Things to do ->
**a.** In the article on Couche-Tard's retail innovation lab, how many stores does Couche-Tard have across its global network?
**b.** List every organization or academic unit named in the article on Couche-Tard's retail innovation lab.

Supplied passage ->

Technology/Services

Couche-Tard Launches Retail Innovation Lab

Retailer partners with McGill University for innovation
Innovation Lab
Photograph courtesy of Alimentation Couche-Tard

MONTREAL McGill University and Alimentation Couche-Tard are partnering in the launch of a retail innovation lab at the Bensadoun School of Retail Management—a live testing ground for innovative and frictionless technologies that address the future of retail.

Located on McGill University's downtown campus, the lab is currently open at reduced hours and allows for a limited number of customers in the store until local public health authorities deem it safe to operate at full capacity.

"By combining artificial intelligence and retail management, this retail innovation lab at the Bensadoun School of Retail Management will allow our researchers to develop new initiatives and technologies to improve the customer experience for the retail sector with the help of industry partners," said Professor Morty Yalovsky, dean of McGill's Desautels faculty of management. "We are excited to welcome one of Canada's largest retailers, Alimentation Couche-Tard, as the first industry partner of our lab to help shape the future of retail during this pivotal moment in history."

"This new store on the McGill University campus is a unique demonstration of our commitment to find new ways to make our customers' lives a little easier," said Deborah Hall Lefevre, chief technology officer for Couche-Tard. "At Couche-Tard, we are always searching for innovative solutions that improve the experience for our customers in our stores. By having a live laboratory, we are confident that the research projects and technologies successfully tested at the lab may eventually be implemented in some of our 14,220 stores across our global network."

Raw data ->

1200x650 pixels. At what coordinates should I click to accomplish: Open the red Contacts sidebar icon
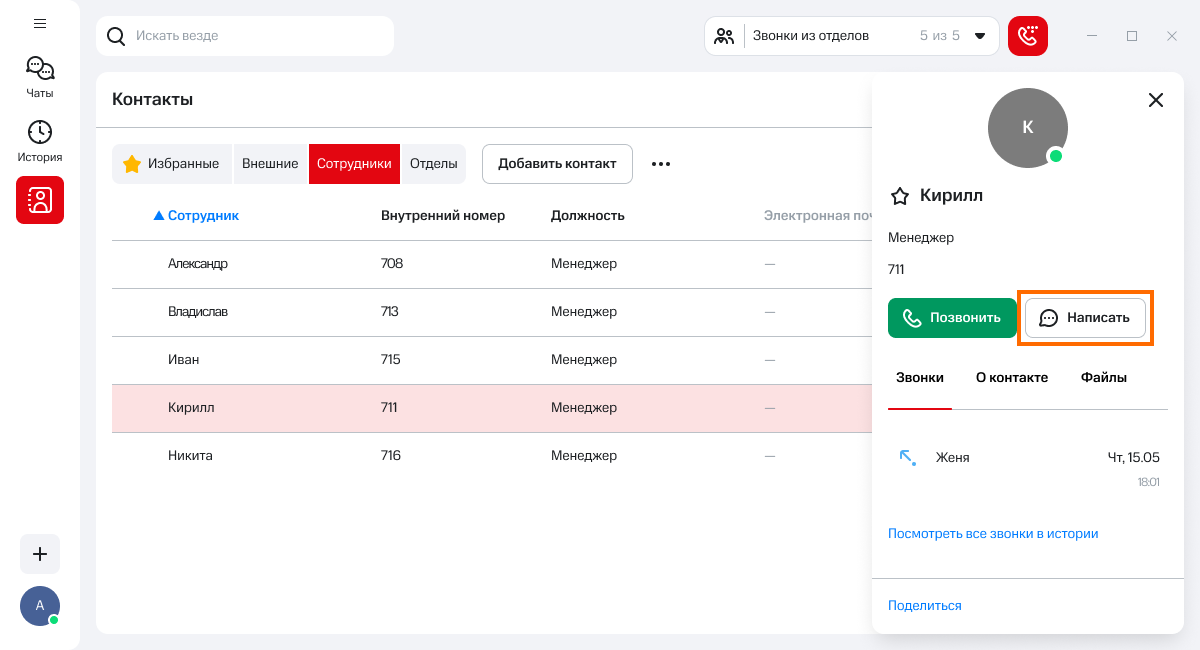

Written responses ->
**a.** 14,220 stores

**b.**
- McGill University
- Alimentation Couche-Tard
- Bensadoun School of Retail Management
- Desautels faculty of management